Calamari-OCR/calamari

[Not an issue] Train a calamari model on RTL languages print or handwritten

Opened this issue · 4 comments

Sorry I open up as an issue.
I want to train a calamari model on RTL languages print or handwritten:

  • arabic
  • hebrew
  • samaritan
  • syriac

Are there any additional steps to do for RTL languages and scripts? Do I have to specify somehow the RTL direction, or do I have to reverse my texts? Use pyton-bidi or anything?
I'm used to kraken and other OCR/HTR but I never tried calamari.

Thank you so much!

Training works out of the box for RTL texts but you should set the direction in the preprocessing option bidi_direction to RTL to prevent the bidi algorithms from guessing the wrong order in some cases. Have a look at my demo notebook for an example training procedure and the command line options needed for Arabic texts. Ignore the printouts of the example predictions between epochs, this has been broken for ages and does not represent the performance of the model at all.

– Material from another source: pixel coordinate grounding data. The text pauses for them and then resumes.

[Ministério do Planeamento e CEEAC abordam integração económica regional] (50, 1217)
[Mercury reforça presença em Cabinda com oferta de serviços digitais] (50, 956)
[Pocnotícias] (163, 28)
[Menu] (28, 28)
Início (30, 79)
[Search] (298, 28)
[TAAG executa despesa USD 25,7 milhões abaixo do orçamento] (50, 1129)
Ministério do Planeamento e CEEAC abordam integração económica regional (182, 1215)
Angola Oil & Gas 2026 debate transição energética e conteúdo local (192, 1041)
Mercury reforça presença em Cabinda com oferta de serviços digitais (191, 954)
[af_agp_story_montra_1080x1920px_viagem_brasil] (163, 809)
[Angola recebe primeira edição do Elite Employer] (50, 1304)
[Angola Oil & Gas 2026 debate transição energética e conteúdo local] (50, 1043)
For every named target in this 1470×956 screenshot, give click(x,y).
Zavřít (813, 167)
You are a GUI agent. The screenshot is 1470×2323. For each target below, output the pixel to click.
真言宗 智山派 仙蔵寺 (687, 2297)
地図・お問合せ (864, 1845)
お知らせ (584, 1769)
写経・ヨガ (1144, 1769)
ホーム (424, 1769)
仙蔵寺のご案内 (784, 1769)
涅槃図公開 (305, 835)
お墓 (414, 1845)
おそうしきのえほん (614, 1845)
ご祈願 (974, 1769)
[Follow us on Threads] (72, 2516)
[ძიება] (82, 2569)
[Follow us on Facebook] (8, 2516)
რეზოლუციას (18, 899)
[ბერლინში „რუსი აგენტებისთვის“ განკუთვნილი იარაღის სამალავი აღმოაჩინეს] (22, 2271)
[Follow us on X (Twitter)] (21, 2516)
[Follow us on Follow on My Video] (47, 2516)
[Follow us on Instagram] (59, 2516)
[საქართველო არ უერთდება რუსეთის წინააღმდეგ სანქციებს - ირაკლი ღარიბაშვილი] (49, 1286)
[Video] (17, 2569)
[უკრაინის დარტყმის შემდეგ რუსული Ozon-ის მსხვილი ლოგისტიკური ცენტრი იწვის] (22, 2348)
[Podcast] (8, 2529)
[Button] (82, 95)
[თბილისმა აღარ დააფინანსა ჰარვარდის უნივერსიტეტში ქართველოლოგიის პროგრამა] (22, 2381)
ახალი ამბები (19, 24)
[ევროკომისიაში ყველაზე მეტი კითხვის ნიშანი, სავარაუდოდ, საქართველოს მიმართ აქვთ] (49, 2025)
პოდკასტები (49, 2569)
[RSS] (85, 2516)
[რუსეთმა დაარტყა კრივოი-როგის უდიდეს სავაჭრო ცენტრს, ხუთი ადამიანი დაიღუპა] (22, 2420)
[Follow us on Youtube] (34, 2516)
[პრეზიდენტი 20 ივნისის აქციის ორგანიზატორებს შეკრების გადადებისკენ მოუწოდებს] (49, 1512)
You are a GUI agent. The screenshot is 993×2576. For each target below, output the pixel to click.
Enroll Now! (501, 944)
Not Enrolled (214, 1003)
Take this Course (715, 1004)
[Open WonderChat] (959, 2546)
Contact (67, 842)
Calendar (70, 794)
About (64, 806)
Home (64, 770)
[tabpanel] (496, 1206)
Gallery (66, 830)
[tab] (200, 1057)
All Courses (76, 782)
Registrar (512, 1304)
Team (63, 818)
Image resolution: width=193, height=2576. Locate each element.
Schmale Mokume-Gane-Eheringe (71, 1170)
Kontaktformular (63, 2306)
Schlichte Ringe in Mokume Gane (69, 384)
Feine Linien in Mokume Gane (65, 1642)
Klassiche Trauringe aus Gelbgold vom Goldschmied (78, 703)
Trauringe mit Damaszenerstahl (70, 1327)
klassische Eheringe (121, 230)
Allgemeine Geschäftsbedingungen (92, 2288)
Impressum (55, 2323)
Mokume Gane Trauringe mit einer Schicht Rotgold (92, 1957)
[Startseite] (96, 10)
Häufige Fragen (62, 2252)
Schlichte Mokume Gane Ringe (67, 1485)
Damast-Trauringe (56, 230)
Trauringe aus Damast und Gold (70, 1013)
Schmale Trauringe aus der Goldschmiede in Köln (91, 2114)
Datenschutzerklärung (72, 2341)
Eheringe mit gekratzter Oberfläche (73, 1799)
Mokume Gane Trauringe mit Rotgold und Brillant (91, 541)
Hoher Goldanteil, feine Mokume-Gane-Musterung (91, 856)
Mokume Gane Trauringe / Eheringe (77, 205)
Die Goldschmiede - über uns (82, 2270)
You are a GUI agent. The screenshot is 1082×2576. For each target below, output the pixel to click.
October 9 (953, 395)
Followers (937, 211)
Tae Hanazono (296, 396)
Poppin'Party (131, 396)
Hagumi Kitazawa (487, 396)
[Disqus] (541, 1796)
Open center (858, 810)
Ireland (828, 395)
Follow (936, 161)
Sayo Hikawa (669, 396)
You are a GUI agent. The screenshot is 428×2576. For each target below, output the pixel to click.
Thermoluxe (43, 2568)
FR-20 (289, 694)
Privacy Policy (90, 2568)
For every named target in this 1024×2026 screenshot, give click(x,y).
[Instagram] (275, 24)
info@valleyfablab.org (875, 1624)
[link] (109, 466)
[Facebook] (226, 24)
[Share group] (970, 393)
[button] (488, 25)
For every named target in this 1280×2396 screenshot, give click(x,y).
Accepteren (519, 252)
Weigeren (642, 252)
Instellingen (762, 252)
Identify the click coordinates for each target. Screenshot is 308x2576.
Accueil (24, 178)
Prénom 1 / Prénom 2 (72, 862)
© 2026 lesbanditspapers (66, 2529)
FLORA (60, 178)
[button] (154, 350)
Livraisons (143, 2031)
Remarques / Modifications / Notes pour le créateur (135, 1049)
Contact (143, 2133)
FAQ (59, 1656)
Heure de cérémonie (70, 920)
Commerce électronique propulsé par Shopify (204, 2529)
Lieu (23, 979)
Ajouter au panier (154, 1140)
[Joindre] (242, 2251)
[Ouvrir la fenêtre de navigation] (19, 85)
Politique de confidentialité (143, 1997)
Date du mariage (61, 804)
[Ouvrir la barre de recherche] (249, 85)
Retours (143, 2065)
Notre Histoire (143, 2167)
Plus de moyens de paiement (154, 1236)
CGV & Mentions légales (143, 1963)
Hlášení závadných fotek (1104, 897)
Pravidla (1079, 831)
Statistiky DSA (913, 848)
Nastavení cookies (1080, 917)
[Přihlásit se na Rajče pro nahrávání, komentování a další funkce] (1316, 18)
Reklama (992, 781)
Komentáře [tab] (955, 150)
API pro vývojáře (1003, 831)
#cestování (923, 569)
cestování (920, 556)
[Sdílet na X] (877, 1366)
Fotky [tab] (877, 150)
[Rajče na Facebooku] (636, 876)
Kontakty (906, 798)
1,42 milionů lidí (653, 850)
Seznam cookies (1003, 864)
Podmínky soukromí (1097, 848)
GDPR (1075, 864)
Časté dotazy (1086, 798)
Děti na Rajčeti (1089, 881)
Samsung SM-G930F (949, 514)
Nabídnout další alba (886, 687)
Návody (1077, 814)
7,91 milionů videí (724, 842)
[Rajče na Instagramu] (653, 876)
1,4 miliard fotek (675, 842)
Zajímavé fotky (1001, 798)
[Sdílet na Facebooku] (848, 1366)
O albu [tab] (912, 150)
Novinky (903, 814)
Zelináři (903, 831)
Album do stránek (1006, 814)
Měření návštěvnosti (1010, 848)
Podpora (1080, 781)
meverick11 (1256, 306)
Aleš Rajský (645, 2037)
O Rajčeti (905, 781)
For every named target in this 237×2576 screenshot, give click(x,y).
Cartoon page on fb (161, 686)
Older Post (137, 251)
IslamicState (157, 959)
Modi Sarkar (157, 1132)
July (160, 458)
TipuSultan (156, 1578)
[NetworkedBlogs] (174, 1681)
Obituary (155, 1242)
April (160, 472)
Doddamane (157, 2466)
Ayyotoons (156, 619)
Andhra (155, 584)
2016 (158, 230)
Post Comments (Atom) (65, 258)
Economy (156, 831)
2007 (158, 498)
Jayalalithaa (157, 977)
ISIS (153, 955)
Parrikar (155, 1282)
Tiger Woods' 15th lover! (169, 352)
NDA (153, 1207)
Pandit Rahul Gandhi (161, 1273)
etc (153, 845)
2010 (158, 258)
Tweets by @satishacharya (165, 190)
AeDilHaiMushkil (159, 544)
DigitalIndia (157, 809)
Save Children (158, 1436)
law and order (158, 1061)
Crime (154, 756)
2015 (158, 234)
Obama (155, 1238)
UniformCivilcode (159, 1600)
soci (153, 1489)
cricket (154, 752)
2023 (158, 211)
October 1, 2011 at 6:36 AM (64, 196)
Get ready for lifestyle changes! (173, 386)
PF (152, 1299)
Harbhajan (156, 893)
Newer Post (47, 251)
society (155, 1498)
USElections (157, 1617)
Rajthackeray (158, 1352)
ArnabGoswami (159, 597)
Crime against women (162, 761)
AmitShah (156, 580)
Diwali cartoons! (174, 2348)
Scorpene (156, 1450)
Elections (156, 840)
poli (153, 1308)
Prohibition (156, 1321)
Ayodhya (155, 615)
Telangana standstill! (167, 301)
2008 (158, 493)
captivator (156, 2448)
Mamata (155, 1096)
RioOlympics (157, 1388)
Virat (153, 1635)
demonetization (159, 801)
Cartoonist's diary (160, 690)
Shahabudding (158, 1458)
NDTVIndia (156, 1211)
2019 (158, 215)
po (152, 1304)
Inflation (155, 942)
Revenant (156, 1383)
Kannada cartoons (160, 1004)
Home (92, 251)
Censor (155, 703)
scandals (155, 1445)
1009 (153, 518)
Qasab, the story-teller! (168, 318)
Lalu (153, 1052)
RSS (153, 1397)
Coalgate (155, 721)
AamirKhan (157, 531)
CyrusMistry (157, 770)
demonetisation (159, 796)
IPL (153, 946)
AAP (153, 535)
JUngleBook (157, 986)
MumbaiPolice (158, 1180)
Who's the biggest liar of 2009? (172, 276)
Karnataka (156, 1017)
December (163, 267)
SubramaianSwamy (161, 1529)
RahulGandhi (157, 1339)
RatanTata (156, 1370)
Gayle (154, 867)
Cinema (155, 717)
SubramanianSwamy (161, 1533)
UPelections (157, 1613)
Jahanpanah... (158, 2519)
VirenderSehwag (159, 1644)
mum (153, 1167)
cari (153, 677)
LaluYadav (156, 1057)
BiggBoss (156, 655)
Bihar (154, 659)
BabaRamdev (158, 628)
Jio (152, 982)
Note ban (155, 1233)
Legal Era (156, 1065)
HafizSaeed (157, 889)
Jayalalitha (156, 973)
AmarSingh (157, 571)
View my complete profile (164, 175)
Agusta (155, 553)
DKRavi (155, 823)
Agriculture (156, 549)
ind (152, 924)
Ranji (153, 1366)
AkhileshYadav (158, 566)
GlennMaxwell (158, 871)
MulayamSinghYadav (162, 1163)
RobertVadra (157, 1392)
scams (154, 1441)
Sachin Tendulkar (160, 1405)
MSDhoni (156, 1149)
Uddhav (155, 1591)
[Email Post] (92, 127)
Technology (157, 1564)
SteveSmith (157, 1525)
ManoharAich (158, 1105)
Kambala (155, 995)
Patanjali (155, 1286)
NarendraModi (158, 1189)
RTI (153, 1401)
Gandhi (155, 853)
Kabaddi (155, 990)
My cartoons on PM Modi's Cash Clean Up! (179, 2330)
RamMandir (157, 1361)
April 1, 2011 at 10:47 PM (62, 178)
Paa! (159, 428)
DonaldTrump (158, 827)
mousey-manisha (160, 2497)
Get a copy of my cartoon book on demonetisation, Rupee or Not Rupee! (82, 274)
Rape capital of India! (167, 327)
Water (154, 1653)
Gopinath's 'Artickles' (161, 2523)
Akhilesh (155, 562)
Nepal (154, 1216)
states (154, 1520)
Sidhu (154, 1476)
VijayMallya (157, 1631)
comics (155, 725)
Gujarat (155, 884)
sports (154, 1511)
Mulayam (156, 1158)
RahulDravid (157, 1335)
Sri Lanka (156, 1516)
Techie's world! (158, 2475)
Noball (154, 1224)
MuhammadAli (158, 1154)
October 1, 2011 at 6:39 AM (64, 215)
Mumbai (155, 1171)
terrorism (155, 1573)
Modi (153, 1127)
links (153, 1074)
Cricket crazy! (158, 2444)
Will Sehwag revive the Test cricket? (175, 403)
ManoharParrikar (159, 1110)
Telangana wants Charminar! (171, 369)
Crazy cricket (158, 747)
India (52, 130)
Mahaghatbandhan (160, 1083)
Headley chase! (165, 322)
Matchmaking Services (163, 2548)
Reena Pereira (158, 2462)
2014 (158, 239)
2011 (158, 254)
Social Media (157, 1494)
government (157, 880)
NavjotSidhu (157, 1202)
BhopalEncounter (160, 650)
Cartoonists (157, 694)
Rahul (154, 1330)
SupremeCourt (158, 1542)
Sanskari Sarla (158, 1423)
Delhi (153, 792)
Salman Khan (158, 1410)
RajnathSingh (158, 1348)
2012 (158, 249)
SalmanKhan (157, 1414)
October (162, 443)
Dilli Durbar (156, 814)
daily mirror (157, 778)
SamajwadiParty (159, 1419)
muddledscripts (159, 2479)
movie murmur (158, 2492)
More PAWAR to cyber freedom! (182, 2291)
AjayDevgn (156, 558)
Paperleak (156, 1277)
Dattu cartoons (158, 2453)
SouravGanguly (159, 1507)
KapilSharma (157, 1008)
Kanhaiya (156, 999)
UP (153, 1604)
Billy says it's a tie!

You might also want to start from the def_arabic-model in calamari_models_experimental – at least for Arabic printed material.

Good luck with the training!

Thank you so much!!!
I'm a console guy but anyway... is there for calamari something like eScriptorium for kraken? I mean a web UI where you can adnotate transcriptions etc.
And last question: for calamari I need to train only recognition models and not segmentation if I'm right?

Many thanks!

Calamari needs the input to be pre-segmented, either with coordinates in PAGE XML or as line images. I've been using LAREX for the semi-automatic region segmentation, ocropus line segmentation, calamari for the training/recognition, and a custom web app for the manual post correction. Especially for Arabic handwriting I'd expect kraken to perform much better for the segmentation task.

If you want a full pipeline and user interface, there is https://www.ocr4all.org/ – it contains calamari and other OCR engines, segmentation tools etc., but I'm not sure if it has been thoroughly tested with RTL texts.

Thank you so much for your help!